Treatment of Lyme disease depends on the clinical manifestations. At the early stages, oral antibiotics such as doxycycline (the preferred agent, because it is also effective against other tickborne illnesses), amoxicillin, cefuroxime, and azithromycin are prescribed. After completing a course of oral antibiotics, patients usually recover quickly and completely. In chronic cases, where symptoms of neurologic and cardiac diseases have developed, intravenous regimens of antibiotics are used.10

Prevention of Lyme disease should be a top priority for people living in endemic areas; this includes avoiding wooded or grassy areas with a large deer population, wearing protective clothing, and using tick repellants such as diethyltoluamide (DEET) and permethrin.
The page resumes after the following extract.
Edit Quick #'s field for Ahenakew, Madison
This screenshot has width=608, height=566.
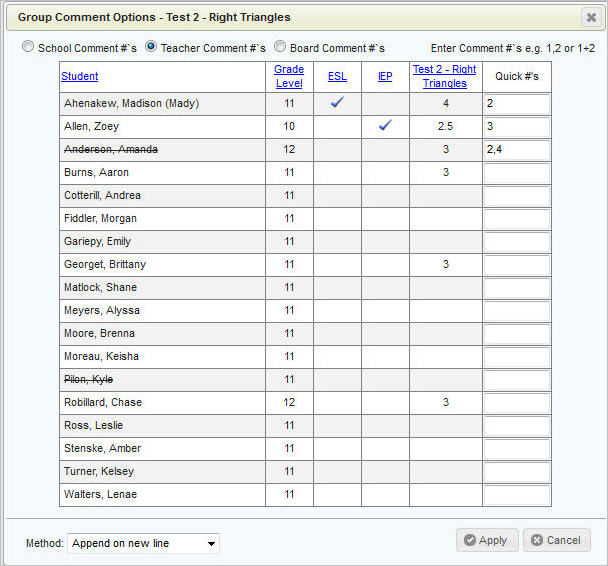click(x=516, y=104)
Outcome of the case. The patient was treated with antibiotics, after which her rash and other symptoms of Lyme disease resolved.

References:

  1. Stanek G, Wormser GP, Gray J, Strle F. Lyme borreliosis. Lancet. 2012;​379(9814):​461-473.
  2. Palmieri JR, King S, Case M, Santo A. Lyme disease: case report of persistent Lyme disease from Pulaski County, Virginia. Int Med Case Rep J. 2013;​6:99-105.
  3. Nelson CA, Saha S, Kugeler KJ, et al. Incidence of clinician-diagnosed Lyme disease, United States, 2005–2010. Emerg Infect Dis. 2015;21(9):1625-1631.
  4. Centers for Disease Control and Prevention. Lyme disease: data and statistics. http://www.cdc.gov/lyme/stats/index.html. Updated December 19, 2016. Accessed February 28, 2017.
  5. Florida Department of Health. Lyme disease. http://www.floridahealth.gov/diseases-and-conditions/lyme-disease/index.html. Accessed February 28, 2017.
  6. Steere AC, Malawista SE, Hardin JA, Ruddy S, Askenase PW, Andiman WA. Erythema chronicum migrans and Lyme arthritis: the enlarging clinical spectrum. Ann Intern Med. 1977;86(6):685-698.
  7. Hofstad H, Matre R, Nyland H, Ulvestad E. Bannwarth’s syndrome: serum and CSF IgG antibodies against Borrelia burgdorferi examined by ELISA. Acta Neurol Scand. 1987;75(1):37-45.
  8. Centers for Disease Control and Prevention. Lyme disease: two-step laboratory testing process. http://www.cdc.gov/lyme/diagnosistesting/labtest/twostep/index.html. Updated March 26, 2015. Accessed February 28, 2017.
  9. Ulvestad E, Kanestrøm A, Sønsteby LJ, et al. Diagnostic and biological significance of anti-p41 IgM antibodies against Borrelia burgdorferi. Scand J Immunol. 2001;53(4):416-421.
  10. Wright, WF, Riedel DJ, Talwani R, Gilliam BL. Diagnosis and management of Lyme disease. Am Fam Physician. 2012;85(11):1086-1093.